→ Work instructions
Render the stretch from the line containing "has height=699, width=779." through the line containing "(788, 136)." as a JSON list of strings, one per line, leaving out blank lines.

(Data excerpts)

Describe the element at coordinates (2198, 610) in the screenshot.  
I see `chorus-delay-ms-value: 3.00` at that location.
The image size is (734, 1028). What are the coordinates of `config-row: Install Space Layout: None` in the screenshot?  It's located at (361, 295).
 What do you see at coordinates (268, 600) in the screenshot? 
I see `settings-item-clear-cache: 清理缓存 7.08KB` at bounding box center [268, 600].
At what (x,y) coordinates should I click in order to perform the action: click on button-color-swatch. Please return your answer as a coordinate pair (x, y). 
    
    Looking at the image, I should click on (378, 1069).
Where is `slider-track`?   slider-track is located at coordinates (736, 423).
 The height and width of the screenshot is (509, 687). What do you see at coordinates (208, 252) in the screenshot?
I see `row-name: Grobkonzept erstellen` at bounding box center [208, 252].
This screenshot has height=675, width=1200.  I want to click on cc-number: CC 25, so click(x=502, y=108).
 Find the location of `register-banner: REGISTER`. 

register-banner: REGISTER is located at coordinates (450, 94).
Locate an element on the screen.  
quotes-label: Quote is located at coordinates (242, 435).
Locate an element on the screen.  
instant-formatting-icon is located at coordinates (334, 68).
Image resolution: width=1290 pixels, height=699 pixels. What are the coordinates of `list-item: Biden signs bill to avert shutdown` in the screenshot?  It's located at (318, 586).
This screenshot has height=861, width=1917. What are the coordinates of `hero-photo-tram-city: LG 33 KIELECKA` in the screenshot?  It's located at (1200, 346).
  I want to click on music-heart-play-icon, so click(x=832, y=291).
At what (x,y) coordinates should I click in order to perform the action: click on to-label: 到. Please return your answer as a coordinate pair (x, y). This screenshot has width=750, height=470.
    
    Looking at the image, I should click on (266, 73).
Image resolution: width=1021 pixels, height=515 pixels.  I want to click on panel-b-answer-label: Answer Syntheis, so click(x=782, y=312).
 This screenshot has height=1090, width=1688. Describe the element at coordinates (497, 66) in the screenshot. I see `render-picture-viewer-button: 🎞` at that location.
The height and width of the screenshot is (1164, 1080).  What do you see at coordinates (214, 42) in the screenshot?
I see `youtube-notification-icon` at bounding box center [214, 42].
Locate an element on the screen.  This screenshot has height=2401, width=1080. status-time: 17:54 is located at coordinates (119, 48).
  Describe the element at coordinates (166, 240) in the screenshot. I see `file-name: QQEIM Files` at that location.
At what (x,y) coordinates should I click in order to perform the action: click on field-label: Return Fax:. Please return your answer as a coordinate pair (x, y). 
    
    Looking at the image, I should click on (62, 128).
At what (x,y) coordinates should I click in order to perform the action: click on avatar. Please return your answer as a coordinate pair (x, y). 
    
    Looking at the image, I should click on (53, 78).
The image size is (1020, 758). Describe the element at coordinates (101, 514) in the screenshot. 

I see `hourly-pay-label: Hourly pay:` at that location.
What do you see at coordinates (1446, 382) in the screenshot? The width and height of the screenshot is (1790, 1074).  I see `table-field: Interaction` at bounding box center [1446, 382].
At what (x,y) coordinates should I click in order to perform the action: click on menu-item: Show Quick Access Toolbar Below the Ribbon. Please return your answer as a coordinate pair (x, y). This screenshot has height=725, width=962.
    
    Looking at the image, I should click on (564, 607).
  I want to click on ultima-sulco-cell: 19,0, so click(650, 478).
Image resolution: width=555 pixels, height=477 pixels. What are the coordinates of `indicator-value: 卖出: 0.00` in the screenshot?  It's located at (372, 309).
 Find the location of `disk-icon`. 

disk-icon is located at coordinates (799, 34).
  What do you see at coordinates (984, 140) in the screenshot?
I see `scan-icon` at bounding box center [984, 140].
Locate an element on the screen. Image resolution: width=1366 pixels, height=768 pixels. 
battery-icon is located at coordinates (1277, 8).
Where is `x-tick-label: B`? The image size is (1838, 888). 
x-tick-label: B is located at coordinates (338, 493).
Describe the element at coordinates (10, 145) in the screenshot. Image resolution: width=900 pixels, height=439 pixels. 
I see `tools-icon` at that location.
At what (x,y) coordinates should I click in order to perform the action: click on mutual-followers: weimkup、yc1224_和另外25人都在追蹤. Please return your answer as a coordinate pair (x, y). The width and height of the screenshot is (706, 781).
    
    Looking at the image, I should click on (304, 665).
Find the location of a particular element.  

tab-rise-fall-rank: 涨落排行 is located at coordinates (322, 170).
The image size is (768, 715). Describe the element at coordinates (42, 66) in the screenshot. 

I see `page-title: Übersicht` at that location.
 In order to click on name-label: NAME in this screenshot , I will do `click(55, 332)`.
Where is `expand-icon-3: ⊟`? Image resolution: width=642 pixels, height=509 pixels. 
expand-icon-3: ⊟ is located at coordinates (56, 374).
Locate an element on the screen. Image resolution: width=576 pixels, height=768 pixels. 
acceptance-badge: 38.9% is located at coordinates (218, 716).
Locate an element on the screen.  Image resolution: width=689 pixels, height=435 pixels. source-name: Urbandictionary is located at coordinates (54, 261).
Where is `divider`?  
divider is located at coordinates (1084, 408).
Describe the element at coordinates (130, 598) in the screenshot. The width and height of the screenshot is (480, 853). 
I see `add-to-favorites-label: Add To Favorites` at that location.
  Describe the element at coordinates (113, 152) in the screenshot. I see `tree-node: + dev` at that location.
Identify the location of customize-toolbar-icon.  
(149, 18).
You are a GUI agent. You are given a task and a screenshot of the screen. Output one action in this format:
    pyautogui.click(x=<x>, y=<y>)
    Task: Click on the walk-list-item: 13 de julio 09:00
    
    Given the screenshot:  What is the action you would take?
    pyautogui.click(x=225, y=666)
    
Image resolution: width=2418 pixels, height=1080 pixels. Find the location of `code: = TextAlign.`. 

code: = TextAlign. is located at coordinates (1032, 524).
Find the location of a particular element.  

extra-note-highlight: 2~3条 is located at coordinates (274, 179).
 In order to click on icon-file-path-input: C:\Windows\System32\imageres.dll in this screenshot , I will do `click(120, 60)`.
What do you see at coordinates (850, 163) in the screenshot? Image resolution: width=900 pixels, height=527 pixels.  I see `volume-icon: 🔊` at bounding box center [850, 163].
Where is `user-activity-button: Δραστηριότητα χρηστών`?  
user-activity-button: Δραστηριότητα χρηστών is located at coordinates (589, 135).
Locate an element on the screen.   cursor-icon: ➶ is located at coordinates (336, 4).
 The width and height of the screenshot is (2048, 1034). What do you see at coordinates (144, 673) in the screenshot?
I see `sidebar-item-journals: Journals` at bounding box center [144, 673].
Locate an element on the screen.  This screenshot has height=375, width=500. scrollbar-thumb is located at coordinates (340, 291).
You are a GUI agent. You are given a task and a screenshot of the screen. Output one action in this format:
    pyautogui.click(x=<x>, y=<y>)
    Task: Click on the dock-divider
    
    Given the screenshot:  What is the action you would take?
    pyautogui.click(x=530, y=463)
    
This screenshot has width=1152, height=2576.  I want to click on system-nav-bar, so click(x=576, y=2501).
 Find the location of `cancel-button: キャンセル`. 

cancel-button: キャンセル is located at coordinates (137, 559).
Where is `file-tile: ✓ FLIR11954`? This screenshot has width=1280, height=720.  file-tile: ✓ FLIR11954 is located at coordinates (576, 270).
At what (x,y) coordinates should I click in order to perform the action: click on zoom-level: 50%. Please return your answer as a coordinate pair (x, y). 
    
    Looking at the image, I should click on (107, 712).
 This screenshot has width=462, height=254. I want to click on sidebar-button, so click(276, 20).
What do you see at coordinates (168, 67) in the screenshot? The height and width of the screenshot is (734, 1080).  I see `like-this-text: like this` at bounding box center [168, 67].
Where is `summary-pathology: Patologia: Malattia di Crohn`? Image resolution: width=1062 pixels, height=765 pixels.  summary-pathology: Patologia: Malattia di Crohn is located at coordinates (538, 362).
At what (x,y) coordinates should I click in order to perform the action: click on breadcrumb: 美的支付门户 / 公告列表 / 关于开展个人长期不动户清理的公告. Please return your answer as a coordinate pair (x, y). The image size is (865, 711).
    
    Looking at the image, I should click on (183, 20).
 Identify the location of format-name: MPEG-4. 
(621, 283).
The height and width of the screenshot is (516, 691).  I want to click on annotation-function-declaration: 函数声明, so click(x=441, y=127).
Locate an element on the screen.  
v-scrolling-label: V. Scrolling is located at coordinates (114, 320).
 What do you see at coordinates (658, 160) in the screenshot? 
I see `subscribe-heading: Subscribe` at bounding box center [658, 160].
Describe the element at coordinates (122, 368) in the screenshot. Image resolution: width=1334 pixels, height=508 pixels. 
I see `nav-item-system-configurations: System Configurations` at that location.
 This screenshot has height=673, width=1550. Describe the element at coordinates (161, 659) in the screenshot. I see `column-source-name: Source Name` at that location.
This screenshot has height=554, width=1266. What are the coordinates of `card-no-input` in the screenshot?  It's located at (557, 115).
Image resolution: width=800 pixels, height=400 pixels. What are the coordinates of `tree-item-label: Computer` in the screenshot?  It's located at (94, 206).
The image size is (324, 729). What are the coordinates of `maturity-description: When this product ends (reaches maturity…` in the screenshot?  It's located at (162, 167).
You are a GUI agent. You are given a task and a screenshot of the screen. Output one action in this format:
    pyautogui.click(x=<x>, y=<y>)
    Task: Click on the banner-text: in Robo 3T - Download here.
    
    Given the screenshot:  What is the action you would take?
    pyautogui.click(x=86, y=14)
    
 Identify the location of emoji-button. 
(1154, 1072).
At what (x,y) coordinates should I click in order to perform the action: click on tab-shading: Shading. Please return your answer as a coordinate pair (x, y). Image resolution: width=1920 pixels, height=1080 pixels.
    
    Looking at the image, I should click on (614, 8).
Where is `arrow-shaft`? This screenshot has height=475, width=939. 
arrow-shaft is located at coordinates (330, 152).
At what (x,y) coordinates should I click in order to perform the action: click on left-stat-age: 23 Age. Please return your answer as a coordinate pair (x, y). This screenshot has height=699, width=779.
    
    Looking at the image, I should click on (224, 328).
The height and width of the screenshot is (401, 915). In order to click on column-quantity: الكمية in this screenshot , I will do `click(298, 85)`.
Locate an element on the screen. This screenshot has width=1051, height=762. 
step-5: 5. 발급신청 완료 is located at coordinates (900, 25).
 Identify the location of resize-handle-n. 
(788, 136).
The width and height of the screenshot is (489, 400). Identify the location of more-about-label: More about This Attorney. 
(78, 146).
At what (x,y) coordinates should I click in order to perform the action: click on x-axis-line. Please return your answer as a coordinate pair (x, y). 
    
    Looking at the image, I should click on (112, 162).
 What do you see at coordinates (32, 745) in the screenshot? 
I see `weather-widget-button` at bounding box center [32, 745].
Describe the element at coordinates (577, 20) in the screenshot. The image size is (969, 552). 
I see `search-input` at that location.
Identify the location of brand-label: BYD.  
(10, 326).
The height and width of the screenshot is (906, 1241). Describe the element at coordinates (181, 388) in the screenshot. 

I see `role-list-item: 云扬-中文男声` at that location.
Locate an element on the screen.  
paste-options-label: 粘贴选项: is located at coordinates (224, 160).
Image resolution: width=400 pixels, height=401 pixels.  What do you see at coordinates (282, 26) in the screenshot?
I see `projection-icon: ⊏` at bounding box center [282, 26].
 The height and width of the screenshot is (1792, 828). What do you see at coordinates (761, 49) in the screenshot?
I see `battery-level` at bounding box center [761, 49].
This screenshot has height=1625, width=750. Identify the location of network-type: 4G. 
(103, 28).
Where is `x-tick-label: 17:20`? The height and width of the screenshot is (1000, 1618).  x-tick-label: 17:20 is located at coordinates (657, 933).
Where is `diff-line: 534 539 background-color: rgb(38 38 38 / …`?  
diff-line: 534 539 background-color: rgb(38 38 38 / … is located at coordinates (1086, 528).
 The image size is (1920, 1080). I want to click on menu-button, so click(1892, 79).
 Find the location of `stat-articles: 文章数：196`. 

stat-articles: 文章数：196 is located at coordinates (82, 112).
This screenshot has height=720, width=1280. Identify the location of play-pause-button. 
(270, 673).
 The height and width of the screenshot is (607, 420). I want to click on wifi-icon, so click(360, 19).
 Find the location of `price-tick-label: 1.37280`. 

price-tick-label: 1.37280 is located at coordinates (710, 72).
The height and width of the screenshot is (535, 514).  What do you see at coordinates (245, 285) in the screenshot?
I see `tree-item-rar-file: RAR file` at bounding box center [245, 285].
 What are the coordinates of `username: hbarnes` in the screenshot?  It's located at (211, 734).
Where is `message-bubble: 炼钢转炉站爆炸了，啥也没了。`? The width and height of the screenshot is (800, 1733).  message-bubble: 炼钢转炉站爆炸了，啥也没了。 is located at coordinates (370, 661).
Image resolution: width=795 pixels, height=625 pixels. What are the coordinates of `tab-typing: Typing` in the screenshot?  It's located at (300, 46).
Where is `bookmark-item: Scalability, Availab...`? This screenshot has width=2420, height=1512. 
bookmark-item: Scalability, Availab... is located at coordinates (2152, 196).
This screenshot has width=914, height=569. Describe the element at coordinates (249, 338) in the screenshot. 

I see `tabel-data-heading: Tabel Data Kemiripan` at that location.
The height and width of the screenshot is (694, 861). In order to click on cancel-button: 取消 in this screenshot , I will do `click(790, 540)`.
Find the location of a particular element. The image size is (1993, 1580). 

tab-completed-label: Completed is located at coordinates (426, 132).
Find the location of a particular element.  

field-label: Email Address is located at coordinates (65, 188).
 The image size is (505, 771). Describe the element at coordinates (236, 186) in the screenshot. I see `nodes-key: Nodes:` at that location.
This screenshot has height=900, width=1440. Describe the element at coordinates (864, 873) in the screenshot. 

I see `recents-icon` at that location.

→ Solution to this task
[
  "At what (x,y) coordinates should I click in order to perform the action: click on left-stat-age: 23 Age. Please return your answer as a coordinate pair (x, y). This screenshot has height=699, width=779.",
  "    Looking at the image, I should click on (224, 328).",
  "The height and width of the screenshot is (401, 915). In order to click on column-quantity: الكمية in this screenshot , I will do `click(298, 85)`.",
  "Locate an element on the screen. This screenshot has width=1051, height=762. ",
  "step-5: 5. 발급신청 완료 is located at coordinates (900, 25).",
  " Identify the location of resize-handle-n. ",
  "(788, 136)."
]